Rituals and symbols play a very important part in Jewish life. Pesach is a wonderful case in point. All those symbols on the Seder plate: karpas (green vegetable), maror (bitter herb), charoset (chopped nuts, apple and kiddush wine), beitzah (roasted egg), z’ro’a (roasted lamb-shank bone).

The most powerful symbol of all is the item that’s not on the Seder plate, and has its own unique role in the Seder – and in the festival as a whole: matzah.

In an important sense, matzah is the defining symbol of Pesach. We read in parashat Emor (Leviticus 23 :6) that matzah actually gives its name to the festival: Chag Ha-Matzot, ‘The Festival of Unleavened Bread’. Strictly speaking, the word Pesach, evoking the final and tenth plague against Egypt, when the Eternal One ‘passed over’ – pasach – the houses of the Israelites (Bo, Exodus 12:27), is the name given to twilight on the evening before (Lev. 23:5); recalling the sacrificing of lambs by each household. It was only because the slaves marked their doorposts and lintels with blood, that the final plague passed over them (Ex. 12:3-13).

Thus, the Israelites participated in their own liberation. They also showed their readiness for freedom, when they fled Egypt so quickly their dough had no time to rise (Ex. 12:39) – hence the significance of matzah as the bread of freedom to be eaten throughout the festival (Ex. 13:6). Only by removing leaven and eating matzah can the descendants of the liberated slaves indicate our identification with the Exodus.

But then, in the Haggadah, the rabbis’ re-telling of the Exodus story, matzah is referred to as lachma anya, which both means, both, ‘the bread of affliction’ and ‘the poor bread’. There’s a very dramatic moment in the Seder, when the leader uncovers the plate on which there are three matzot, breaks the middle matzah (and then hides the larger part of it as the afikomen – the Greek word for ‘dessert’ – to be found by the children after the meal). Holding up the plate, the leader declares in Aramaic – the vernacular of the time: ‘Ha lachma anya … This is the bread of affliction that our ancestors ate in the land of Egypt.’

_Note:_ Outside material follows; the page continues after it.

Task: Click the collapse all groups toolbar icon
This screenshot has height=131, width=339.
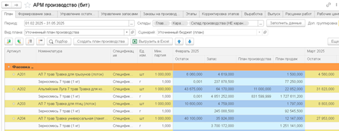Action: click(40, 41)
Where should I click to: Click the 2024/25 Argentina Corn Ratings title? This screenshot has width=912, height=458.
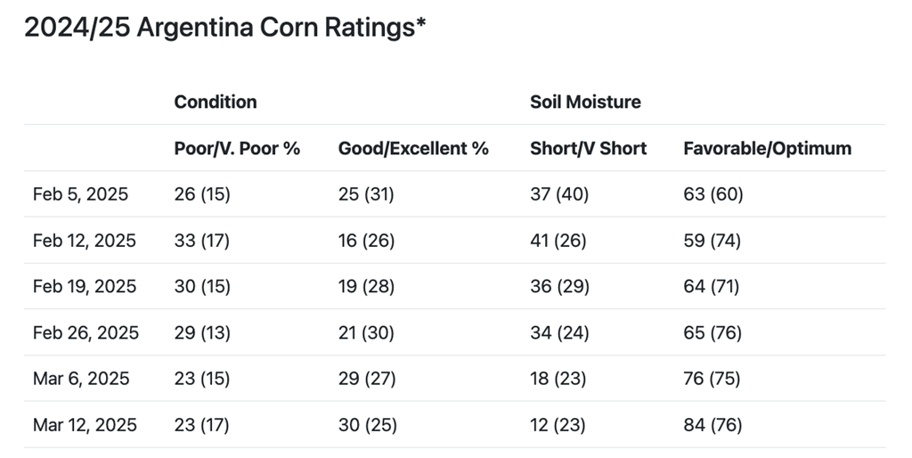224,28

So, how can matzah, simultaneously, be the bread of freedom and the bread of affliction? Because those who are oppressed are challenged to struggle for their own liberation. Of course, that is a tall order. We only have to think of those enslaved in the world today. How do the enslaved break their chains? Struggling for liberation involves garnering the courage and determination to gather the broken pieces of our battered selves together – hence that broken matzah ‘between’. It also demands the active assistance of others. In the Haggadah, the Eternal One is the lone hero. In the Torah we find the midwives, Shifrah and Pu’ah, who saved the baby boys from Pharaoh’s genocidal decree (Sh’mot, Ex. 1:15-22), and the sibling-leaders, Miriam, Moses and Aaron. May the Exodus story and the humble matzah that we will eat throughout the festival, inspire us to challenge slavery and persecution in every place. Chag Pesach Samei’ach!